Yes, Magical, we agree that (a) not engaging with others because it wouldn't be 'productive' and (b) dismissing feminism is all-too-common. I would suggest that what these two have in common is a bad/harmful conception of philosophy and institutional features of professional philosophy. (Obviously they are also other factors which may not be shared by (a) and (b); (b) almost certainly involves explicit or tacit sexism.) It strikes me that by embracing (a) feminist thought may well become professional philosophy in our contemporary sense but it will assimilate some of the bad features of contemporary philosophy (a status quo bias, an inability to seek out and learn from marginalized views, a focus on fashion, etc.).
I would not deny that I have philosophical presuppositions and that these are revealed by my engagements with others. I would like to learn more about how I was uncharitable to Sider. (At the time there were robust discussions of my posts on his book.) For what it's worth, I am not against being uncharitable if in doing so one reveals a feature that is really present and that otherwise gets overlooked (or ignored out of a desire for productive engagement).
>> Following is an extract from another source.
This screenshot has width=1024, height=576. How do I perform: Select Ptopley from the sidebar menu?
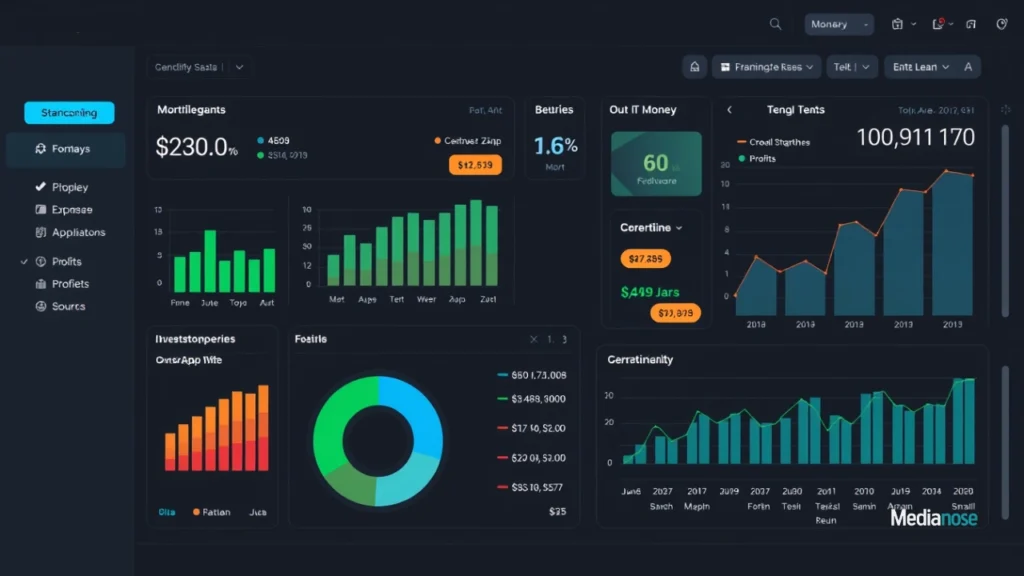tap(38, 187)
But I still look forward to your posts.
Just as a biographical fact: I have found it very useful to talk to someone convinced that Derrida's approach to the history of philosophy is extremely worthwhile (not sure I heard a uniqueness claim from him), and reflecting on this experience led me to start to notice my biases and prejudices in what I take to be worth engaging with. (No, I have not been convinced I should only take Derrida's approach seriously.)